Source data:
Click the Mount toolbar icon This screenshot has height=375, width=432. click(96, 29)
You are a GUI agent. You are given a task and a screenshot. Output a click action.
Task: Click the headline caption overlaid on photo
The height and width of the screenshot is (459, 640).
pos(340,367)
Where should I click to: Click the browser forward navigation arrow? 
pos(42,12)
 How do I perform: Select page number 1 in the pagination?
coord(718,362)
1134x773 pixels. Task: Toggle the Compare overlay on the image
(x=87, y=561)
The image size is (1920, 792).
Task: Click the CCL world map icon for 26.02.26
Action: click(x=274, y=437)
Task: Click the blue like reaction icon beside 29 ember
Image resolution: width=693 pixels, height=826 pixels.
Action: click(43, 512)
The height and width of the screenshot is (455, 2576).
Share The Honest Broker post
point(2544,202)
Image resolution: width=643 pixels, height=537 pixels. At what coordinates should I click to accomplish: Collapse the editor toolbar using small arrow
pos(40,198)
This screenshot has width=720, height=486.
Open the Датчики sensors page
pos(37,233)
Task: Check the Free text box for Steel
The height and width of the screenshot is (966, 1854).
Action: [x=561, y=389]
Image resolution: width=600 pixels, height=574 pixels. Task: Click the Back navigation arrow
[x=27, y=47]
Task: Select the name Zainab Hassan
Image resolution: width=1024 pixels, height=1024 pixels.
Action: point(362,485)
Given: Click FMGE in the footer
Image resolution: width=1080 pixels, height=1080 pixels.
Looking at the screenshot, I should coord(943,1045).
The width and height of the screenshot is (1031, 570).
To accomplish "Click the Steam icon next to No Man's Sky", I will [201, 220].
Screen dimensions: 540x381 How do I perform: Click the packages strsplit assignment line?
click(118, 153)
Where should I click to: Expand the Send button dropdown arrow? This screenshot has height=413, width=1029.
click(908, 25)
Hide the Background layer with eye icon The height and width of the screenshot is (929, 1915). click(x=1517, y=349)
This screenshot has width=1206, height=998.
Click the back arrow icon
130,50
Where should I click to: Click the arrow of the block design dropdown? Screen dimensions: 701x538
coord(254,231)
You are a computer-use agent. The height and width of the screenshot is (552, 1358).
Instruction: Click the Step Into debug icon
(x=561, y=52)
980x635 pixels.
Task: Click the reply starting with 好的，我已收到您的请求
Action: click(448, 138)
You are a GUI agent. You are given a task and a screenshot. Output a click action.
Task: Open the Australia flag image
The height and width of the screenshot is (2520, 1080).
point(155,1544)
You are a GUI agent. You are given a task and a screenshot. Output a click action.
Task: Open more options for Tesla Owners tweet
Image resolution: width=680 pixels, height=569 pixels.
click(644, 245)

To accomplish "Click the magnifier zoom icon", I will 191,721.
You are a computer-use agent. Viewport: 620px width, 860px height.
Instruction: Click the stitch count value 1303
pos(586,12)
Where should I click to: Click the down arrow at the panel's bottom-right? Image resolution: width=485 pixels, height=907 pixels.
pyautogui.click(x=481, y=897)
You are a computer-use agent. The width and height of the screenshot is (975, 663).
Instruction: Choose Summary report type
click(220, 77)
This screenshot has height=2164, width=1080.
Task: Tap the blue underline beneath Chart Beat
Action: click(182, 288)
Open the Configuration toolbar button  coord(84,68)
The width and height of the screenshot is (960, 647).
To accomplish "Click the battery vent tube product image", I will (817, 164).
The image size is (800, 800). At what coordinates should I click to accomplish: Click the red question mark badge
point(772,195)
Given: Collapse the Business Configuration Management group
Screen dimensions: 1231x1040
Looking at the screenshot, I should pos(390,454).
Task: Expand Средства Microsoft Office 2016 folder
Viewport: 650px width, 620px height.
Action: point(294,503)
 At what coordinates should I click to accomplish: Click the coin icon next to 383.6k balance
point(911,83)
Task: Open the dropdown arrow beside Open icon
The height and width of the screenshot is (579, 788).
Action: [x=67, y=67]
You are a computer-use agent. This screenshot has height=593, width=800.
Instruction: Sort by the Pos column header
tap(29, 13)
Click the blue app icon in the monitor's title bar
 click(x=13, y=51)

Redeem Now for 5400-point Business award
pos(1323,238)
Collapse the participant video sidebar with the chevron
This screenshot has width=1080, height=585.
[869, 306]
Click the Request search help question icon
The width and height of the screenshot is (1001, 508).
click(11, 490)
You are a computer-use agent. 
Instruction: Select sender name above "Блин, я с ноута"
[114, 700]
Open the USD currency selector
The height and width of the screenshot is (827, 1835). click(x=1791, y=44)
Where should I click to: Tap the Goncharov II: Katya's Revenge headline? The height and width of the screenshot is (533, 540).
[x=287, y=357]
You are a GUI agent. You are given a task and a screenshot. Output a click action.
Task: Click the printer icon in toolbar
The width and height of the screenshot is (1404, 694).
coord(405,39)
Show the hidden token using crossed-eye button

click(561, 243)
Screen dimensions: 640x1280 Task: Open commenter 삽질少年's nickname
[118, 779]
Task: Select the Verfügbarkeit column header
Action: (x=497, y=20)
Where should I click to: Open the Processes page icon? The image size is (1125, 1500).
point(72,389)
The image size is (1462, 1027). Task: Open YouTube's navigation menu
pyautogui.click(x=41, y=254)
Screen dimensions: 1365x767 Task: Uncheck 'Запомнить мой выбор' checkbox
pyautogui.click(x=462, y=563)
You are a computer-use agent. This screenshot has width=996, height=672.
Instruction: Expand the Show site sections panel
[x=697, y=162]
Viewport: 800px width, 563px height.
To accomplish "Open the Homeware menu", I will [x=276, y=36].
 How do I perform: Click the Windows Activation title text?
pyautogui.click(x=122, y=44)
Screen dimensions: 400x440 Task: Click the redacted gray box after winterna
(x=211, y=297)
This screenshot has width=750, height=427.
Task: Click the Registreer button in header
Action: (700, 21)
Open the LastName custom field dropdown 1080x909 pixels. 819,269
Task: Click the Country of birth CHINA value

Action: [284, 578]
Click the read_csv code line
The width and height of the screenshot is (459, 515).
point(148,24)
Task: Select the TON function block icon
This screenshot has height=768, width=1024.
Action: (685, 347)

■ Exercise: Among the lines above, return each one holding the string "computer".

■ Answer to the problem:
You are a computer-use agent. The height and width of the screenshot is (552, 1358).
You are a computer-use agent. Viewport: 620px width, 860px height.
You are a computer-use agent. The width and height of the screenshot is (975, 663).
You are a computer-use agent. This screenshot has height=593, width=800.
You are a computer-use agent. 
You are a computer-use agent. This screenshot has width=996, height=672.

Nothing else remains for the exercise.